Сложность заключалась в том, что общий радиоактивный фон на этой крыше представлял собой значительную проблему, а уж запредельная радиоактивность графитовых обломков и вовсе не внушала оптимизма. Поэтому действовать необходимо было за считанные секунды. Как рентгенолог могу сказать, что по уровню излучения подобную экскурсию можно сравнить с целой серией рентгеновских снимков на память.
Я сам помогал просчитывать максимальное количество секунд, в течение которых человек мог безопасно находиться на крыше. Регламент получался жёсткий – 15 секунд, чтобы добежать до куска графита и погрузить его на лопату, 15 секунд – чтобы добраться до края крыши и сбросить этот хлам в контейнер и 15 секунд для того, чтобы вернуться назад. Дольше по времени находиться человеку там было смертельно опасно. Потом я сам принимал ребят и тщательно следил за состоянием их здоровья, чтобы никому не стало плохо. Обрабатывал различные раны и ожоги, проверял, чтобы не воспалялись глаза. Помню, как один из парней снял с руки часы, а там оказался сильнейший ожог. Так что работы мне как врачу хватало.
Мой последний выход на объект оказался самым запоминающимся.

• • • •

# [ЦЕЛЬ ЗАДАНИЯ]
Перечислите, пожалуйста, все действия, на каждое из которых в тексте выше о работе на крыше отводилось по 15 секунд.

• • • •

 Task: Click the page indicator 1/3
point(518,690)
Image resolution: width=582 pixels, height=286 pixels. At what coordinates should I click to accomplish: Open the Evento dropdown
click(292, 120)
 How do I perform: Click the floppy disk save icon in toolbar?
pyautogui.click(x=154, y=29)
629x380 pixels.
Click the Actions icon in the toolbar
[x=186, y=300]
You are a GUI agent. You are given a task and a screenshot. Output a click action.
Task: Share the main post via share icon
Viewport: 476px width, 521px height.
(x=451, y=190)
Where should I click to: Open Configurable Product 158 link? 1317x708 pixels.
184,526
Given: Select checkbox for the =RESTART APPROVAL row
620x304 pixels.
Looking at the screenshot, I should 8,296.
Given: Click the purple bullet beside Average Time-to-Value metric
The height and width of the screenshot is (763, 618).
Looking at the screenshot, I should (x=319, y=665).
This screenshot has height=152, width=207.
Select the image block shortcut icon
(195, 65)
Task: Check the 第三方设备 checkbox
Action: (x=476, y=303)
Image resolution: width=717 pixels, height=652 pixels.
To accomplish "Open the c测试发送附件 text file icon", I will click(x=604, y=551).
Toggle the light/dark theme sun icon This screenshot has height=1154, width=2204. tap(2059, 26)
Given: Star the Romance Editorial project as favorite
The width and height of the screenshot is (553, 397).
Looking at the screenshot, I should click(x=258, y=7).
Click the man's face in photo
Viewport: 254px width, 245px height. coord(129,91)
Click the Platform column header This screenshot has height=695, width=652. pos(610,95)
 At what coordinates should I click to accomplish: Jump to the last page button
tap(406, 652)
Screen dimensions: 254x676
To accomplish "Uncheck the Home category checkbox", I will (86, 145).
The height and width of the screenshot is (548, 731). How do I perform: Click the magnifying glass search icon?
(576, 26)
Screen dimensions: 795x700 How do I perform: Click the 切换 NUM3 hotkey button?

• • • •

# [РЕШЕНИЕ ЗАДАЧИ]
1. Добежать до куска графита и погрузить его на лопату.
2. Добраться до края крыши и сбросить этот хлам в контейнер.
3. Вернуться назад.